Postby thedufer » Sat Oct 08, 2011 5:55 am UTC

Yesila wrote:Of course as was pointed out above we often times would rather use 0^0=1, which then necessitates that 0^{-1} is not a real number in which case the OP can define it to be whatever they want, so long as they realize that if they want to tack that new element onto R and then "do" things with it they better make some new field operations, and shouldn't expect them to follow the rest of the "rules" that they know and use with real numbers.


Specifically, if we add some element "inf" to the field of reals, then inf needs an additive inverse, so now we add "-inf". Then, we probably need to define our operations such that inf*a is 1 if a=0, inf if a>0, -inf if a<0, and opposite for -inf*a.
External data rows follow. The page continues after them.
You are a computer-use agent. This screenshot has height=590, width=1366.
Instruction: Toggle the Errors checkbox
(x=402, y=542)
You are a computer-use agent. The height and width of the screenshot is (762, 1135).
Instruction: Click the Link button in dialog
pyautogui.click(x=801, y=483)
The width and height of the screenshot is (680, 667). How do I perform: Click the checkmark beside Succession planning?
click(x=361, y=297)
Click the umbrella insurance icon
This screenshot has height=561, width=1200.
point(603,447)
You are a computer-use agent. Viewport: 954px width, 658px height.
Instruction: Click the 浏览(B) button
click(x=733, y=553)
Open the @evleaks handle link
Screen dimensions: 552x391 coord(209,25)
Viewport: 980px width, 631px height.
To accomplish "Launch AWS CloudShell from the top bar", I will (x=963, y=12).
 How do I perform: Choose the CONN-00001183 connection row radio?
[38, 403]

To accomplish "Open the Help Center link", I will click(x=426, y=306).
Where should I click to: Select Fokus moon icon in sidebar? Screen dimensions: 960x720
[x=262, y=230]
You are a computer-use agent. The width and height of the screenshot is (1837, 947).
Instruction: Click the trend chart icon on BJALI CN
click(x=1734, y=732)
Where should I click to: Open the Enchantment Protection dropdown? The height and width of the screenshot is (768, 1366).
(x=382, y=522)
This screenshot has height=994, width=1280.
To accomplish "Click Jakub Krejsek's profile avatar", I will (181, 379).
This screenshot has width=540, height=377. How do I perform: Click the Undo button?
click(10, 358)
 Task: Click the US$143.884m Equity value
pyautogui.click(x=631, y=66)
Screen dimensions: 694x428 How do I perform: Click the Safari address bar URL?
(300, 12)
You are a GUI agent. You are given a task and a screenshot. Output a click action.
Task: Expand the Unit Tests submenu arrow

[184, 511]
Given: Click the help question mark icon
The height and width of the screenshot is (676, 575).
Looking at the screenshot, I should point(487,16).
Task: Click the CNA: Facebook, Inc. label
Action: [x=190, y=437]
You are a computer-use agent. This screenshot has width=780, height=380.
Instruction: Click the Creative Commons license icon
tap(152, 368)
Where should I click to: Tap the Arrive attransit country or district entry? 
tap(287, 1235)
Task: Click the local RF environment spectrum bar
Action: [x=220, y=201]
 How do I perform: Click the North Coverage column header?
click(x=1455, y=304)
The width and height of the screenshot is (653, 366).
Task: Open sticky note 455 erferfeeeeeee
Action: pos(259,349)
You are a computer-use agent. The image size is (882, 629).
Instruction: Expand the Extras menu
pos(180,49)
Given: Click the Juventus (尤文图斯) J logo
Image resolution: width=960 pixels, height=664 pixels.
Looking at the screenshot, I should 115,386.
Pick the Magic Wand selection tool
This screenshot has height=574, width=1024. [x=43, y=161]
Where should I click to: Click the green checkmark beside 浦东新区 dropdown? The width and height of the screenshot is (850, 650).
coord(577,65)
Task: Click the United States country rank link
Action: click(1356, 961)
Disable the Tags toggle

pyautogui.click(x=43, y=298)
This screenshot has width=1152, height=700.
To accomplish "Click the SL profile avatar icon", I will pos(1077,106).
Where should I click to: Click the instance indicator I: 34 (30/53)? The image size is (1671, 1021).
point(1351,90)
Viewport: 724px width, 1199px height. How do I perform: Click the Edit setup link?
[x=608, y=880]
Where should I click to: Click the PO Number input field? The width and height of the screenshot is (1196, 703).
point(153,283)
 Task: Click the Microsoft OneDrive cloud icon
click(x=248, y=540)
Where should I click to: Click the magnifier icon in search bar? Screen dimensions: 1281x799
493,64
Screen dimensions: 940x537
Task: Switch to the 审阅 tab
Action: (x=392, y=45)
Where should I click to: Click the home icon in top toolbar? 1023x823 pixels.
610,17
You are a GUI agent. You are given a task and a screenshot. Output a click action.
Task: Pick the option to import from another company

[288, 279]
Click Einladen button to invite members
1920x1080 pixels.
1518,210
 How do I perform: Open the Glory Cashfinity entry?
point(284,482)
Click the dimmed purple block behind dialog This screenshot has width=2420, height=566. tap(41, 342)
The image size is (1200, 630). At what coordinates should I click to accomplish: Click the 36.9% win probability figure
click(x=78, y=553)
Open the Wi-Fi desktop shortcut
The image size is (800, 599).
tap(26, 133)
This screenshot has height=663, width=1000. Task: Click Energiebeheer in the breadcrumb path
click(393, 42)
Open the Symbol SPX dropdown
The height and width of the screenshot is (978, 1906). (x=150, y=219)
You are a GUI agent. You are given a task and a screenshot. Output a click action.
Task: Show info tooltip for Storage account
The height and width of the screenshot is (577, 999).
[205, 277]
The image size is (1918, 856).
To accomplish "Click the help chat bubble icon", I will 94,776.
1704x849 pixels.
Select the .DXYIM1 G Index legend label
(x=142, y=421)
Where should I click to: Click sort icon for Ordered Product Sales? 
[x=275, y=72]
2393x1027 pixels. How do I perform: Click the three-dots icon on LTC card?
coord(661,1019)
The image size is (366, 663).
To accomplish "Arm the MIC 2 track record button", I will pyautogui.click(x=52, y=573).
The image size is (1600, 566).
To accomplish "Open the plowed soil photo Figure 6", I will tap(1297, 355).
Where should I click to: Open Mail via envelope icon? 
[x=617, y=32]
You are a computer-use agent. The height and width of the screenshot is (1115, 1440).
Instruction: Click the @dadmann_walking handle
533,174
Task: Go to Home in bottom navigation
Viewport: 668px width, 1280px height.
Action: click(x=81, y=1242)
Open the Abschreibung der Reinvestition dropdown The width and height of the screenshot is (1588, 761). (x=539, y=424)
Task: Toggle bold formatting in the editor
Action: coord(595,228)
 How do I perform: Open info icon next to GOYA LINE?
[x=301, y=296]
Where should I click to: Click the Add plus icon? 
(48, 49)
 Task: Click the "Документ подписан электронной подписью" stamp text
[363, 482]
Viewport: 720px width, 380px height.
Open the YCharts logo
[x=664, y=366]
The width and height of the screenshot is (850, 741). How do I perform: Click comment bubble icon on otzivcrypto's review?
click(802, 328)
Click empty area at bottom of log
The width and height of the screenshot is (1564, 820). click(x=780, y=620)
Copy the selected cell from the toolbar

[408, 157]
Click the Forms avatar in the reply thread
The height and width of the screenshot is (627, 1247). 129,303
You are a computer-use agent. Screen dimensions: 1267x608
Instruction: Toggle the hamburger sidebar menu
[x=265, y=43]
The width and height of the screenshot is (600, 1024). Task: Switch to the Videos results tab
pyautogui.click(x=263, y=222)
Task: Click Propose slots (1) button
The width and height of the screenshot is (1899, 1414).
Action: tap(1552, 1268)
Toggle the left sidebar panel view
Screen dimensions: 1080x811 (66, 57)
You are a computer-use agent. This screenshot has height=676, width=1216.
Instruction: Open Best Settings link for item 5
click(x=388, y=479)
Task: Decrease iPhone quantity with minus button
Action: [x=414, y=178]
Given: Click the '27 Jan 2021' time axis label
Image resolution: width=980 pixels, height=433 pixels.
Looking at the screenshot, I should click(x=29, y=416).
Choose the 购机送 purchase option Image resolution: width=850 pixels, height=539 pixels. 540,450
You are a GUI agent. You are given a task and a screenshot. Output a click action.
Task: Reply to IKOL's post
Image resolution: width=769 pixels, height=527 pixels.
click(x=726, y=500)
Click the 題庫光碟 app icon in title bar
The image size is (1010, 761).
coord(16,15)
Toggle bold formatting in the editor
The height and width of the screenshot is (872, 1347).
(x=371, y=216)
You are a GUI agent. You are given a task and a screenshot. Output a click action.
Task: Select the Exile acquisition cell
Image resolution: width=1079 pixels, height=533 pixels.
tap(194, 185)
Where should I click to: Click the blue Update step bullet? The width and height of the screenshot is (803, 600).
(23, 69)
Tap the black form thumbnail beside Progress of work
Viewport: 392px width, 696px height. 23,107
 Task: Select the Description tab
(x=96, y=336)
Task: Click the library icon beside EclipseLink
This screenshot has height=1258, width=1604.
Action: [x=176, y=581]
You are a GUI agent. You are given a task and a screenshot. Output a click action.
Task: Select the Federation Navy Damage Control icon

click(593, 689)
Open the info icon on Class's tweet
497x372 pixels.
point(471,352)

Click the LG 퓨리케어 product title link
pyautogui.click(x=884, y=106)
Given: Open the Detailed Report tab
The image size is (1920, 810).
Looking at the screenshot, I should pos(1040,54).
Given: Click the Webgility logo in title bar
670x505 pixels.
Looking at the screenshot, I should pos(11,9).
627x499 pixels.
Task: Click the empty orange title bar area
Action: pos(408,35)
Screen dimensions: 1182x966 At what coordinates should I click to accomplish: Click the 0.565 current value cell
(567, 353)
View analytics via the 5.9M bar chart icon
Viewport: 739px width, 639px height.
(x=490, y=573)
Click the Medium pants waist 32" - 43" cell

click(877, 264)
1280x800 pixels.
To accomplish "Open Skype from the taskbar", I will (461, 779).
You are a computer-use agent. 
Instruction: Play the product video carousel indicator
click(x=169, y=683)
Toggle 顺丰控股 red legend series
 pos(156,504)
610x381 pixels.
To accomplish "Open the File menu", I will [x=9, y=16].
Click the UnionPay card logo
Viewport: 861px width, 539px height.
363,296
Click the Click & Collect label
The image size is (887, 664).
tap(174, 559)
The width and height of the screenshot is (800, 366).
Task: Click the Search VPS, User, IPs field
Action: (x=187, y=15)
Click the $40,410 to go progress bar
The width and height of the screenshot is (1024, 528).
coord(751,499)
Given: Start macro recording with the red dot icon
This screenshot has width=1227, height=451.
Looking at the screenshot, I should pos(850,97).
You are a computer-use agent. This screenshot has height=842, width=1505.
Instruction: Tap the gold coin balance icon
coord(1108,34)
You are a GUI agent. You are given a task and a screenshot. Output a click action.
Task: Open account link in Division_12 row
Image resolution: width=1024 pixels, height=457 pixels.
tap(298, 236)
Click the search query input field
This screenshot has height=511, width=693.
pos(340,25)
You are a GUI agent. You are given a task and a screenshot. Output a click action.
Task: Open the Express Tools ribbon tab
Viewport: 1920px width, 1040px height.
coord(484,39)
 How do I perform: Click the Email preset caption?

Also, inf+a is 0 if a=-inf, otherwise 0, and similarly for -inf+a.
Now, inf*(inf + (-inf))=inf*0=1, but we can distribute and get inf*inf + inf*(-inf)=inf + -inf=0, and this 0=1. This is absurd, so the reals must not be a field anymore.
I'm pretty sure there's not a more sensible way to define the operations with inf and -inf, so you'd basically have to redefine addition and multiplication, or give up the various field properties that you take for granted on a regular basis.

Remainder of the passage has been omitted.